- [Document section]
- - - - - - -

I’m currently working on a real-world use case for this blog, to fully demonstrate how to create a real decision model (and why you would do so with Sitecore Personalize), and in that journey, I have found that I need to collect more data about the pages that users visiting my website are viewing. The goal is to use this data, to make educated guesses about what kind of content they would like to see more of in the future. For example, if the user comes in and looks at CDP/Personalize content, there is a decent possibility they want to see more content in the future. For now, this is a simple use case, one which we will build upon in the future.
The goal that I’m hoping to achieve is to track these blog posts, which are being driven from the CMS, in my case I use Sanity IO as the CMS, but in theory, this approach could be used by any CMS system including Sitecore XP or XM Cloud. Ideally, I want to track the page and additional schema information about that page to display full-stack and/or web experiences in Sitecore CDP/Personalize from those views. The specific use case I’m thinking about now relates to a recent change I made to my home page, which now includes categories of blog posts. I want to store in addition to a page view, additional metadata about the page. I could theoretically have it store category information or tags directly, which theoretically could save me an additional request to an external system in my decision model (but that’ll be a blog post for another time), but instead, I want to just store the sanity unique identifier, that way no matter what data I need at any point now or in the future, I can do that without any extra fuss. Storing the category or something arbitrary could work, but what if I add additional details (such as persona attributes to each of the articles, etc) to that item in the future and want to use it to make decisions? Well with storing only the ID and using a connection during the decision model process, I’ll be able to cover future use cases easily.
Also before I jump too deeply into this topic, I wanted to mention that this covers the existing CDP JS library and not the new Sitecore Cloud SDK with Engage modules that I recently covered in this video: https://www.youtube.com/watch?v=LdxNRo22Vf8 on Discover Sitecore. I will have more content coming up on that topic in the coming blogs.
How should we store this additional information? This led to a dilemma because there were essentially two different ways to achieve the same outcome. But the custom event had some major drawbacks including an additional request to the stream APIs which would lead to even more code needing to be written to achieve the same thing. Plus we really wanted the View of the page to have those additional details. We could’ve potentially created a meta event or something to track the additional data, but then it’s not specifically tied to a view event. It was decided that the View event was the right decision.

- - - - - - -

(Data extracted from a collection)

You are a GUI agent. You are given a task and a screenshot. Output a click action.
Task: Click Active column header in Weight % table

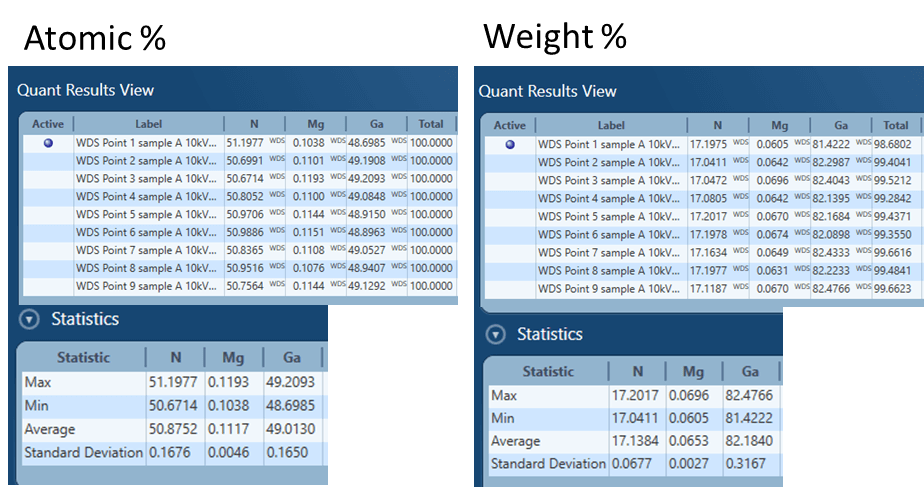point(509,126)
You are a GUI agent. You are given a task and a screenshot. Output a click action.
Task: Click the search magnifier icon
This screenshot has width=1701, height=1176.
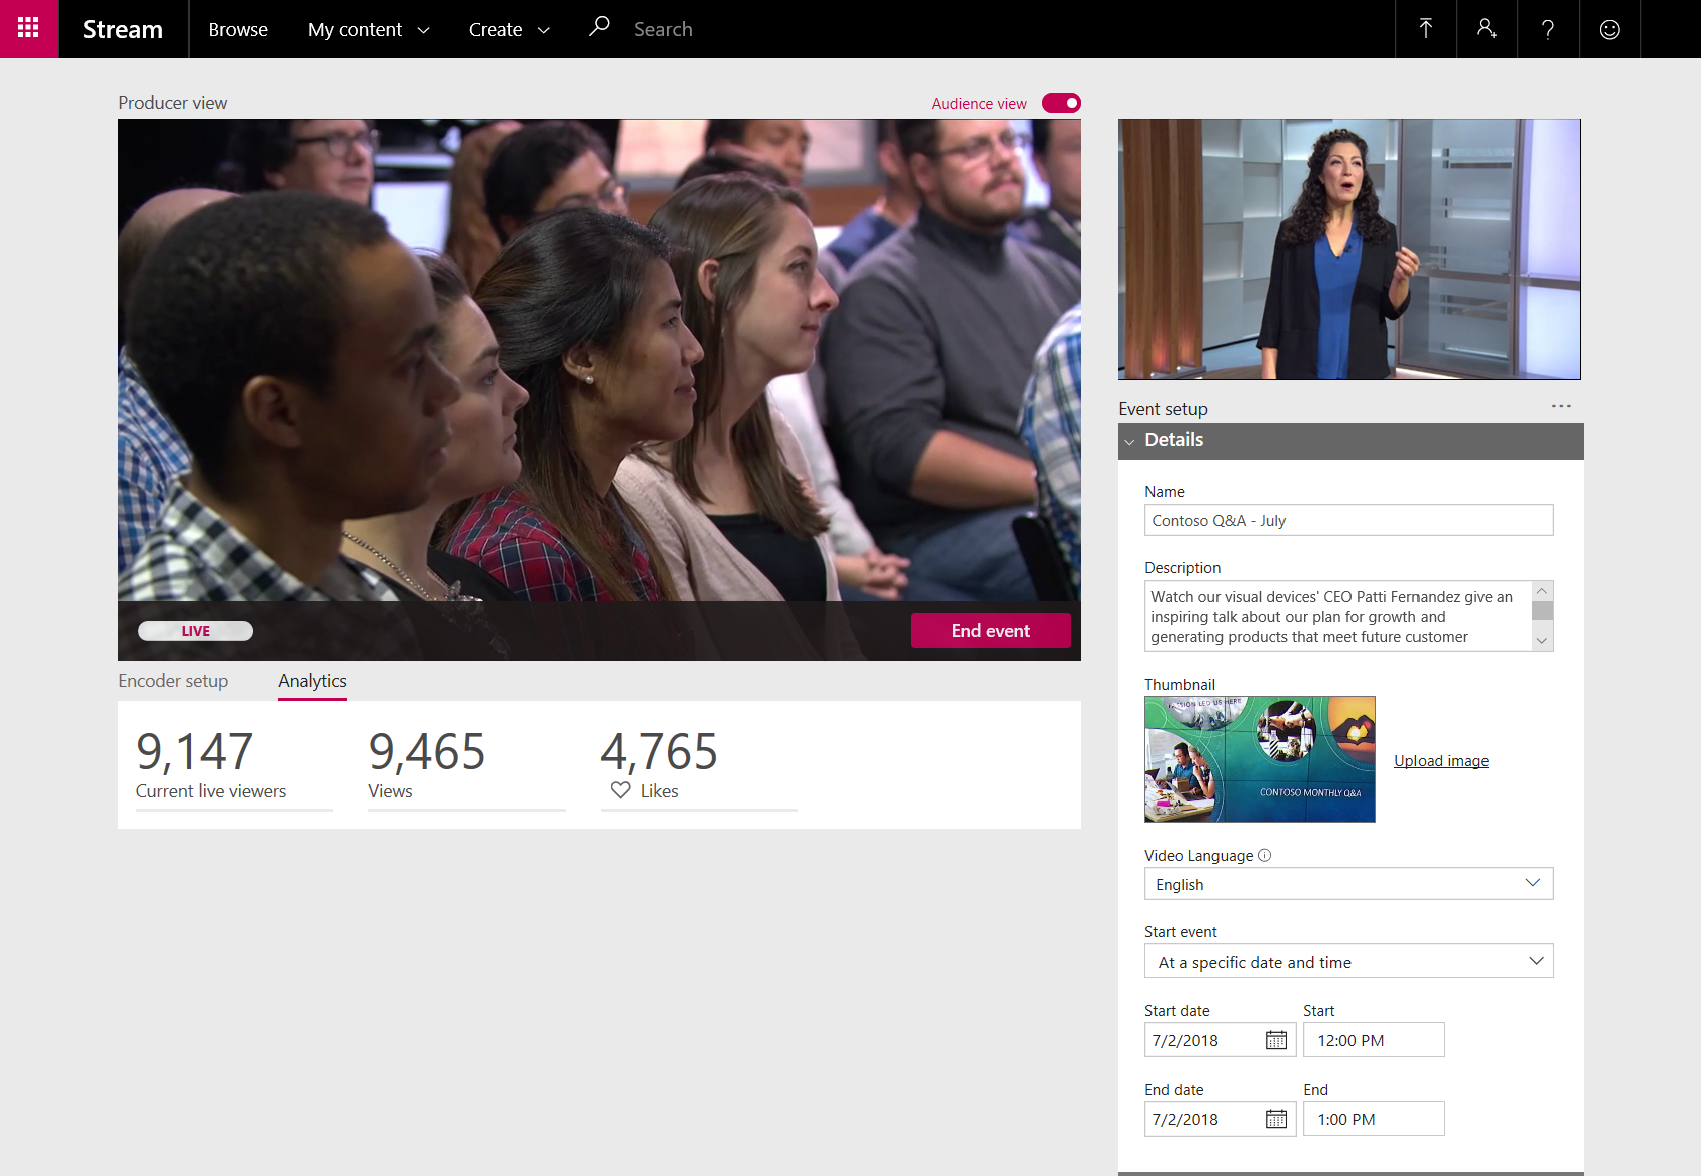click(x=598, y=28)
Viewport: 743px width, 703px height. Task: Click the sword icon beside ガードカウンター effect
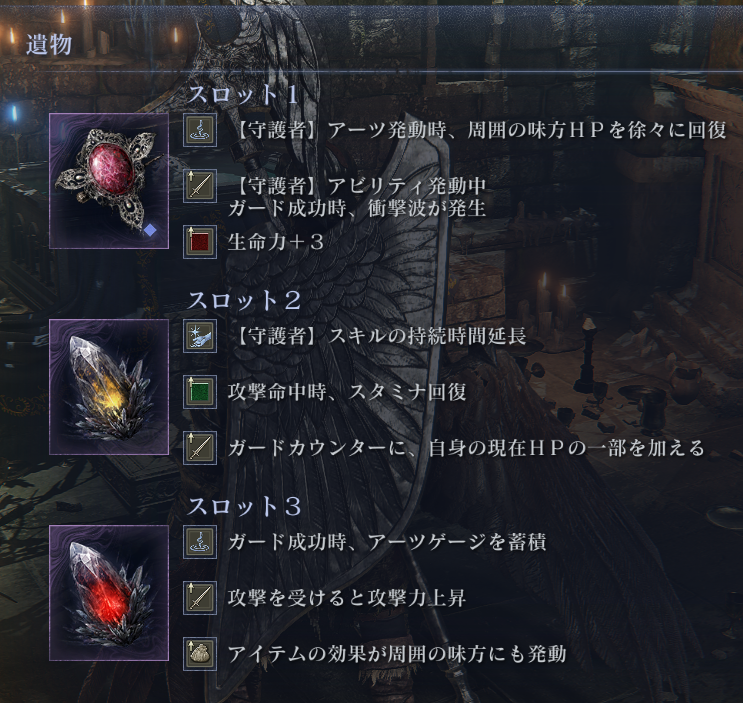click(x=200, y=448)
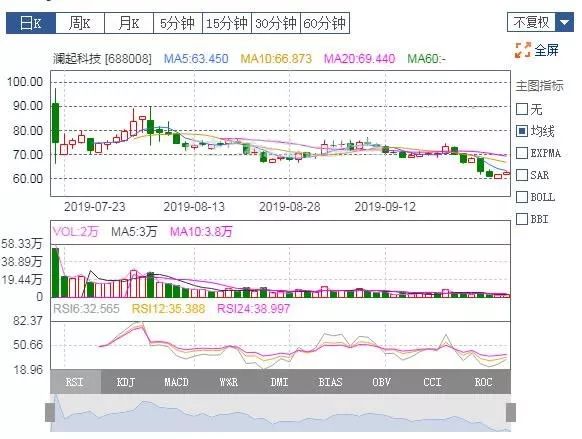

- - - - - - -

- [Written request] Write out the passage of the blog post on tracking page views in Sitecore CDP/Personalize that opens with the words containing "Also before I" and closes with "the coming blogs.".

- [Solved exercise]
Also before I jump too deeply into this topic, I wanted to mention that this covers the existing CDP JS library and not the new Sitecore Cloud SDK with Engage modules that I recently covered in this video: https://www.youtube.com/watch?v=LdxNRo22Vf8 on Discover Sitecore. I will have more content coming up on that topic in the coming blogs.